**Directive 1**
Please reproduce the calculus thread exactly, from "first part sounds" up to and including "be 9 + -1x^-2 ?".
**Directive 2**
Summarize the calculus thread in two sentences.
**Directive 3**
Continue the calculus thread from its last sentence.

**Document extract**
+--
Yes, d/dx(xn) = nxn-1. And 1/x = x-1, so you can use the power rule on that.
 
first part sounds good

so we're stuck on
\frac{d}{dx} (\frac{1}{x})

you could write it like below and use the power rule
\frac{d}{dx} (x^{-1})

or you could try and do it from first principles...
 
okay so would it be 9 + -1x^-2 ?

im a history major having a lot of trouble with calculus...please help me
 
yes, that looks correct

so when does

9-\frac{1}{x^2} = 0 ?
 
in my mind...never.

f1(x) = 9 + -1x^-2

so i have to set it equal to zero right?

so 9 + -1x^-2=0

but that doesn't factor
 
Multiply both sides by x^2.

Before we get (more) bogged down with minutiae, let's look at the strategy. Extreme values of a function f will happen at values of x for which f'(x) is zero, or at endpoints of the interval of definition.
+--
**Data provided**
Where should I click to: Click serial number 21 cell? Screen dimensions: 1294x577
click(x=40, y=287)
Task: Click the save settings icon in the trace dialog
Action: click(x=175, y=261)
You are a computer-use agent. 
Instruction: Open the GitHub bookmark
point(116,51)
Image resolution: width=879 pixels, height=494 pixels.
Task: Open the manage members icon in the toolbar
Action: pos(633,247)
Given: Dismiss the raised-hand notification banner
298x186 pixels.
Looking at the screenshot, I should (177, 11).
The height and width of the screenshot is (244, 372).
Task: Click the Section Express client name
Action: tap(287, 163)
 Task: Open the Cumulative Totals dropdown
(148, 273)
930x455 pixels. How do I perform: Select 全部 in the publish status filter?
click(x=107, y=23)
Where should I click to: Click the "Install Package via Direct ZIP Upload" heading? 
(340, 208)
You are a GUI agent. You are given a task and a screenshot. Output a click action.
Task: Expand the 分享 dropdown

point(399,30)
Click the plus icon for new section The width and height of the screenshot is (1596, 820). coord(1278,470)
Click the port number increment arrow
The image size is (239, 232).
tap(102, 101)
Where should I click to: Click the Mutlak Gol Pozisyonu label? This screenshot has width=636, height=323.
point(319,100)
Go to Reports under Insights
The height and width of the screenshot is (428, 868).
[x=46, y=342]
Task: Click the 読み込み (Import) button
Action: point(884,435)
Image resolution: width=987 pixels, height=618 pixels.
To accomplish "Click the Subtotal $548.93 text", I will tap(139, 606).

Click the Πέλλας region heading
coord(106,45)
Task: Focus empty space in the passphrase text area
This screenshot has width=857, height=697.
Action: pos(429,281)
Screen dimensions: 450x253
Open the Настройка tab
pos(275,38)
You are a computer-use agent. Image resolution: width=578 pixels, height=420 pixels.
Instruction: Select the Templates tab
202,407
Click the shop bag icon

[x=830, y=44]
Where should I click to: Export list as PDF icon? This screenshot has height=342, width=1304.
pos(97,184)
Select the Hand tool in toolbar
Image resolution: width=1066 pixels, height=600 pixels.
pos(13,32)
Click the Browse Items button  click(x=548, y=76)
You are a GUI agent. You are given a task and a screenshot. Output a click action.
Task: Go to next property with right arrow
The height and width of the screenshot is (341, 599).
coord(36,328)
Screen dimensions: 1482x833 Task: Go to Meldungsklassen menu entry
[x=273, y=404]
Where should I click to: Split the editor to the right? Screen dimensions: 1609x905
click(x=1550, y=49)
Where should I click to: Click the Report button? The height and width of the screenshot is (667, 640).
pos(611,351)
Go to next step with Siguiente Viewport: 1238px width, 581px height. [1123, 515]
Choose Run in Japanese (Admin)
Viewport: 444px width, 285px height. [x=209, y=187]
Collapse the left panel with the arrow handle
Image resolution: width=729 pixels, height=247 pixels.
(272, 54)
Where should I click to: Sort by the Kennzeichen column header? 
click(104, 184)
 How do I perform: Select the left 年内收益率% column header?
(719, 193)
+--
**Result 1**
first part sounds good

so we're stuck on
\frac{d}{dx} (\frac{1}{x})

you could write it like below and use the power rule
\frac{d}{dx} (x^{-1})

or you could try and do it from first principles...
 
okay so would it be 9 + -1x^-2 ?

**Result 2**
A student who says they are a history major struggling with calculus rewrites 1/x as x^-1 to use the power rule and arrives at 9 + -1x^-2, which a helper confirms is correct. When the student sets that expression equal to zero and finds it doesn't factor, the helper suggests multiplying both sides by x^2 and then points out that a function's extreme values occur where f'(x) is zero or at the endpoints of its interval of definition.

**Result 3**
  • #10
f'(x) represents a critical point which could be a maxima, minima or point of inflection, but you nee dto check to find which

as we are talking about absolute max & min we also need to check the boundaries of [1,3] ie the points x=1 and x=3

as for the local minima you're on your way
9 + -1x^-2=0

try first multiplying both sides of the equation by x^2
 
  • #11
okay so that's going to give me 9x^2=x^2?

or does that -1x^-2 not cancel?
 
  • #12
silverbomb20 said:
okay so that's going to give me 9x^2=x^2?
No. Try again.
silverbomb20 said:
or does that -1x^-2 not cancel?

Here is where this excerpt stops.